DATASET RECORDS below:
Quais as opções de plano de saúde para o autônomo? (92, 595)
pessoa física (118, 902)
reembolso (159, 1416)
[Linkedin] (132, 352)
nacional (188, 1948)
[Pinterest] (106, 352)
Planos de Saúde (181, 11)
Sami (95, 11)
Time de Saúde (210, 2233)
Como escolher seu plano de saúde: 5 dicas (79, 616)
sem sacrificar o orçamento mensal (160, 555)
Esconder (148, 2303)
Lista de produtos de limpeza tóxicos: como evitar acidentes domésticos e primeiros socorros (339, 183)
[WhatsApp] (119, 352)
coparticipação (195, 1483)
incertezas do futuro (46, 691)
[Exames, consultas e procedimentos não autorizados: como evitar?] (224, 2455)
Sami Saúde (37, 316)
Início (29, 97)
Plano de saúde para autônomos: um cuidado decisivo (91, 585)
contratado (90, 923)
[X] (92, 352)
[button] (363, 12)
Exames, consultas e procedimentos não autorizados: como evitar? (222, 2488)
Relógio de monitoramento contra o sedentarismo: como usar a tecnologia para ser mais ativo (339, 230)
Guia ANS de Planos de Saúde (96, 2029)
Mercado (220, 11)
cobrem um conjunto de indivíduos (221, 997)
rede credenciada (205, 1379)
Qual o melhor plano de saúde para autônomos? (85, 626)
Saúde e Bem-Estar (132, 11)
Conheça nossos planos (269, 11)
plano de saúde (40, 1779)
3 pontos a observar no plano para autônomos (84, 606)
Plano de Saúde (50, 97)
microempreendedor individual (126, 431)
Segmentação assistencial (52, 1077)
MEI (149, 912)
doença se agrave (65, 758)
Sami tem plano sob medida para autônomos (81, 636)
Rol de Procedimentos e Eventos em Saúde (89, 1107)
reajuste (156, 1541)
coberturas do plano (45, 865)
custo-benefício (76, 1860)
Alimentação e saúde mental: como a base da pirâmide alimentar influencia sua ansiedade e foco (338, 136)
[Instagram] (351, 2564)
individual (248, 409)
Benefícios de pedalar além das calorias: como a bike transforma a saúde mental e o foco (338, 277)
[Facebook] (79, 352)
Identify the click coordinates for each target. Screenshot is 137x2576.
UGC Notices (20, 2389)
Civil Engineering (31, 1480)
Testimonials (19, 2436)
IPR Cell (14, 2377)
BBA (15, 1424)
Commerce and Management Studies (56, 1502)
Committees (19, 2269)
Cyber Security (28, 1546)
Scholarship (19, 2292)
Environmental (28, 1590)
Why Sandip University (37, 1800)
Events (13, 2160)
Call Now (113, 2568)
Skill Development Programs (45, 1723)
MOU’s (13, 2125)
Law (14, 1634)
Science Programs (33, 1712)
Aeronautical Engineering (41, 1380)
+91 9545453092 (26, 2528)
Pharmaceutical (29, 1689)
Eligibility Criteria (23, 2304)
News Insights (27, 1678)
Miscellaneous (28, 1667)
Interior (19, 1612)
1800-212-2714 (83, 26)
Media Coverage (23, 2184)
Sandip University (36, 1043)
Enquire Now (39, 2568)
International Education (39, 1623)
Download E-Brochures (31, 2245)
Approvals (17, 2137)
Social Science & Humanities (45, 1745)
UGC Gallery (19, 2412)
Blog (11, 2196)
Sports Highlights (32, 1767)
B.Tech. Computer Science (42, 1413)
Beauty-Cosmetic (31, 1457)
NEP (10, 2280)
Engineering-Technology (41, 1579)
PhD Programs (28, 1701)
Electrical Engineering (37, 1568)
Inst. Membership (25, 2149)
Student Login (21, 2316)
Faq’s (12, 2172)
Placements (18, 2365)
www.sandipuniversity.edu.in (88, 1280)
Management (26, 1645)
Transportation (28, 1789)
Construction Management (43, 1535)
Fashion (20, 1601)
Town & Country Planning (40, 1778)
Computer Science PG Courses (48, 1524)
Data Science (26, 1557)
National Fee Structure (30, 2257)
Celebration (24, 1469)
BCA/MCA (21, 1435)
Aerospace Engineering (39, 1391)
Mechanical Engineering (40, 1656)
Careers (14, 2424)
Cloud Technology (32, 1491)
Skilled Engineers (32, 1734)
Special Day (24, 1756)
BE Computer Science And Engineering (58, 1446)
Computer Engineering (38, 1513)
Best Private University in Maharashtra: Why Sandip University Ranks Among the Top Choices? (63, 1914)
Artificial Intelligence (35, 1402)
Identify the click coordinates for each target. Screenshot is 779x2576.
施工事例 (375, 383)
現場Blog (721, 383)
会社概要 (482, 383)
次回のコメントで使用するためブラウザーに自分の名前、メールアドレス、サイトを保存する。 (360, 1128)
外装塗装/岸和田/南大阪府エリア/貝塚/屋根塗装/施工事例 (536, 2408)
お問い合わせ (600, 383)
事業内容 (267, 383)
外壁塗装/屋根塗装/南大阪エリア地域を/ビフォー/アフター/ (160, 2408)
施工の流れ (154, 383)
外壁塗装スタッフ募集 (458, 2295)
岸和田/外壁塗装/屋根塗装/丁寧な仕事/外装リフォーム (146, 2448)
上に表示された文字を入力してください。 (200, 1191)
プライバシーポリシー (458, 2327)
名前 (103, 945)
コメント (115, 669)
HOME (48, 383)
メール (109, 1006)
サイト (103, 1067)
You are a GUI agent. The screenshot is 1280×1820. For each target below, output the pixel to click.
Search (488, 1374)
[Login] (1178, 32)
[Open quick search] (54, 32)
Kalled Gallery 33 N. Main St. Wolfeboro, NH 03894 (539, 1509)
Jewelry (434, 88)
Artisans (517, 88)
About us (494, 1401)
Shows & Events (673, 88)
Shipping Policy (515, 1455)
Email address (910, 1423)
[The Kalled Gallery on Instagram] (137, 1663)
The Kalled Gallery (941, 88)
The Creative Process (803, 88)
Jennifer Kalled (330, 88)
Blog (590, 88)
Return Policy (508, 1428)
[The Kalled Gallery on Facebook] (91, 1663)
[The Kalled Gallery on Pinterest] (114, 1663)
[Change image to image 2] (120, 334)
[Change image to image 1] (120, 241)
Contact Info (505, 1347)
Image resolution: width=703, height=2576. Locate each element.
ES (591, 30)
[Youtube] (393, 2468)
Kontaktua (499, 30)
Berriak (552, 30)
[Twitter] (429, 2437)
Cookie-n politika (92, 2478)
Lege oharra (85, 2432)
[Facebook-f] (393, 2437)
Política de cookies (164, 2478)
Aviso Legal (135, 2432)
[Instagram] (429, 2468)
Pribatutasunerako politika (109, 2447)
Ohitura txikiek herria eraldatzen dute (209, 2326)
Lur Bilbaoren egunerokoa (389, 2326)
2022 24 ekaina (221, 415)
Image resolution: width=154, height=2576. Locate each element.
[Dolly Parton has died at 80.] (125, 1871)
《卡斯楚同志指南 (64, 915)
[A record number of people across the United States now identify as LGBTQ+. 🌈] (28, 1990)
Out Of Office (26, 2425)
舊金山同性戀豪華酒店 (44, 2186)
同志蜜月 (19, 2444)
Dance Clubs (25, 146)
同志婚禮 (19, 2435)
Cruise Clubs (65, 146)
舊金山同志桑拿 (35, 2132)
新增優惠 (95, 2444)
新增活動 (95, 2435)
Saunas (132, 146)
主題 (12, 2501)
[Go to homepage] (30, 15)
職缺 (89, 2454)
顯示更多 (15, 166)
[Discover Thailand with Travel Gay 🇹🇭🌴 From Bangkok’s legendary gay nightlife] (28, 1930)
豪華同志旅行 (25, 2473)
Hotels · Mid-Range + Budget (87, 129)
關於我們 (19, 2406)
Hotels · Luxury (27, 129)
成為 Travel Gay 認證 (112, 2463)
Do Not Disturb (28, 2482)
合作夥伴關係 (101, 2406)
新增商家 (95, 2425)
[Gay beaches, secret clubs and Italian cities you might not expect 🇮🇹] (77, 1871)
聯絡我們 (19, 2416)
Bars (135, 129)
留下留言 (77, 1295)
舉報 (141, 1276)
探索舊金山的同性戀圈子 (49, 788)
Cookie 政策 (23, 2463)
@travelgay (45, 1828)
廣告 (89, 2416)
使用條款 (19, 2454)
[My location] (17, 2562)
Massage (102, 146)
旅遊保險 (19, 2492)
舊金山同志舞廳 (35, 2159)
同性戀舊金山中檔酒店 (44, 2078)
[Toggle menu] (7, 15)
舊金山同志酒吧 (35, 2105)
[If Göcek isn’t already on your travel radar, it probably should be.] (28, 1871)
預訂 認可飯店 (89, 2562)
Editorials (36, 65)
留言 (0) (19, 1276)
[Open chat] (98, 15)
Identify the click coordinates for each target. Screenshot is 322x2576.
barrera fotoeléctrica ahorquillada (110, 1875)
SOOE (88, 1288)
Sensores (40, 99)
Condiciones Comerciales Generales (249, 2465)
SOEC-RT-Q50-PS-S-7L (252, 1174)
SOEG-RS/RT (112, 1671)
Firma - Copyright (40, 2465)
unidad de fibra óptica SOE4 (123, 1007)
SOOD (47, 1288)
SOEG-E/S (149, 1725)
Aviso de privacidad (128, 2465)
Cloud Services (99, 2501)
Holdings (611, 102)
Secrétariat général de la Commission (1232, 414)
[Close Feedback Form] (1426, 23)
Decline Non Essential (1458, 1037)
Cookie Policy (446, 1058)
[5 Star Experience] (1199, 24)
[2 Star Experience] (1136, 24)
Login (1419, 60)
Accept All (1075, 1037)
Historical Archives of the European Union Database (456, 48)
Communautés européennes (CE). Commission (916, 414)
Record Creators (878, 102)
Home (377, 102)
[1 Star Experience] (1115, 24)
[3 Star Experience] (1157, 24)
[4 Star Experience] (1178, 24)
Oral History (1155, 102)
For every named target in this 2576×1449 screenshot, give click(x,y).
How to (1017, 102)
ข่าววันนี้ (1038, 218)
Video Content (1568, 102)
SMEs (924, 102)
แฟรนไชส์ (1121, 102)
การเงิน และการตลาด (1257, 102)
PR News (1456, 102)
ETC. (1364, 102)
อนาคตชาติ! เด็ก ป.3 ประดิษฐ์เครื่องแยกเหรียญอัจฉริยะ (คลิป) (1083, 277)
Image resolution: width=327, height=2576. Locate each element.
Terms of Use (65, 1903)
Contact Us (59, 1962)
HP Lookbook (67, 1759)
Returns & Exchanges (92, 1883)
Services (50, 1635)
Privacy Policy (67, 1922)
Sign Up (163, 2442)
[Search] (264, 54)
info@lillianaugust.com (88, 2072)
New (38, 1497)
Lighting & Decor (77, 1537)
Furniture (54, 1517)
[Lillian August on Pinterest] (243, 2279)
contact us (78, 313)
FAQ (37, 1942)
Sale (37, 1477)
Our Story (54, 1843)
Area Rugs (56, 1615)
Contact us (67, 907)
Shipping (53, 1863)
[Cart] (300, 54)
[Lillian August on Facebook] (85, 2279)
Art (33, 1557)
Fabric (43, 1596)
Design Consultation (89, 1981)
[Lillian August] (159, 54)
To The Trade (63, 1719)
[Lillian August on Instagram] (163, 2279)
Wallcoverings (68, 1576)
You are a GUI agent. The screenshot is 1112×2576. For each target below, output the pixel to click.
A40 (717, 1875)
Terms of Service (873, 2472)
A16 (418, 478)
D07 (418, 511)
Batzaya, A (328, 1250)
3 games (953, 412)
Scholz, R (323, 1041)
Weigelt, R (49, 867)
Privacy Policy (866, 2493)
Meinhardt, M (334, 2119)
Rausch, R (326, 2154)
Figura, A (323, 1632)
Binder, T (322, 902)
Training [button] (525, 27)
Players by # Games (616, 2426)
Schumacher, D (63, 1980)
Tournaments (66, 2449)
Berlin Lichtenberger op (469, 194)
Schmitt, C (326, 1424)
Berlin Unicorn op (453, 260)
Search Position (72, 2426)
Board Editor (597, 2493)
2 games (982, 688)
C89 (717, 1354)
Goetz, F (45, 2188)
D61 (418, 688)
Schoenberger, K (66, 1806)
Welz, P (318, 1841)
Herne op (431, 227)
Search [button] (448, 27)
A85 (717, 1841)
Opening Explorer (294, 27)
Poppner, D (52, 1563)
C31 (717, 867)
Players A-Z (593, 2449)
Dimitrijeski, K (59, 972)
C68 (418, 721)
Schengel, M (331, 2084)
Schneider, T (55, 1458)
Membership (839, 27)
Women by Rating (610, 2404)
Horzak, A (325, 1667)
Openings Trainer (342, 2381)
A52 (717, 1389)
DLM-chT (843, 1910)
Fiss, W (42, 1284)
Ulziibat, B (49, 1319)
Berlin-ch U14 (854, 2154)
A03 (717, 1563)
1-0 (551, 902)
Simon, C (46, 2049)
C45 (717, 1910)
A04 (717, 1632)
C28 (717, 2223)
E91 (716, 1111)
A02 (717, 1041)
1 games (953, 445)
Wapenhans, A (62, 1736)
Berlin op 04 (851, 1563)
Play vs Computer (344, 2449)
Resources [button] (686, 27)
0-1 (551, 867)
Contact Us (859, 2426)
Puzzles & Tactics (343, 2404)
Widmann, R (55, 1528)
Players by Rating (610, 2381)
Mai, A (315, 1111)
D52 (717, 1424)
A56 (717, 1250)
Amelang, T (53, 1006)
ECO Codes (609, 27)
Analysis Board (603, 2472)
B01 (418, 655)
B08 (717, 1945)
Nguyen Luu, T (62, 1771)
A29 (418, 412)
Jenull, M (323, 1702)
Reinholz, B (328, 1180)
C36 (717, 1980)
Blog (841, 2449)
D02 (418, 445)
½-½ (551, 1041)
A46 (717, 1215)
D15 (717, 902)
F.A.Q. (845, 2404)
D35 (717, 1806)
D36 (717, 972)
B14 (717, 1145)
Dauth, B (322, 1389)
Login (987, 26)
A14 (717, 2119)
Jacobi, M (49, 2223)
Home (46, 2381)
End of DATASET RECORDS.
▶ [REQUIRED ACTION]:
Every line of the records containing the word "para" must appear in the answer.

▶ [FINISHED TASK]:
Quais as opções de plano de saúde para o autônomo? (92, 595)
Plano de saúde para autônomos: um cuidado decisivo (91, 585)
Relógio de monitoramento contra o sedentarismo: como usar a tecnologia para ser mais ativo (339, 230)
Qual o melhor plano de saúde para autônomos? (85, 626)
3 pontos a observar no plano para autônomos (84, 606)
Sami tem plano sob medida para autônomos (81, 636)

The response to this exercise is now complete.